Last Updated: Sept 1, 2010 |
Beza on the PAExcerpt from: Tregelles, Printed Text, p. 34 (London, 1857) |
Jack Finegan informs us of Beza's opinion of the PA, relayed through Tregelles:
"Beza did exercise some critical judgment with respect to some passages that were absent, or variously rendered, in some manuscripts. With respect to Jn. 8:1-12, for example, he wrote:
"As far as I am concerned, I do not conceal that I justly regard as suspected what the ancients with such consent either rejected or did not know of. Also such a variety in the reading causes me to doubt the fidelity of the whole of that narration."
It must be noted however, that Beza's reasons for rejecting the passage would not hold up in the light of current knowledge.
(1) He gives the opinion of "the ancients" (meaning early Christian writers) as who he would side with. Yet no early Father rejected these verses in any known writing to date. A dozen or more used the passage as Holy Scripture. Had Beza been familiar with the wide variety of patristic evidence, he would probably have stood on the side of the PA's authenticity.
Early Fathers - Click here for Patristic Evidence.
Also, in Beza's time the dubious value of the "argument from silence" of some early writers was not fully appreciated. Those writing church commentaries had no choice but to skip over the passage in silence, since it was skipped over in silence in public reading during Pentecost services.

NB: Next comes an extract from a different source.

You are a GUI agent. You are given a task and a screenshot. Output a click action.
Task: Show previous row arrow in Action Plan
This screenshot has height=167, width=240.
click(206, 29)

(2) Beza also discusses "variety in the reading". But he cannot here mean numerical quantity of variants, as claimed much later by A. Plummer (Gosp.Acc.John, 1880, "80" variants, apparently misquoting the "60 variants" noted by Godet in 1865). In Beza's day hardly a dozen manuscripts had been properly collated.
Beza must here be referring to the unique version of the PA found in his own Codex Cantabrigiensis (D/"Bezae"), which differs greatly from the standard form found in the majority of MSS. Although the text of D is unusual, and ancient (4th cent?), it has substantially the same story. Which text is closer to the original is a debate we can postpone. Here we may simply note that Codex D is a bilingual Greek/Latin MS, and one side of the text may have influenced the other, in an effort at harmonization.
It seems reasonable to say that if Beza had access to more recent discovery, collation and analysis of both textual and patristic evidence, he may very well have upheld the authenticity of John 7:53-8:11.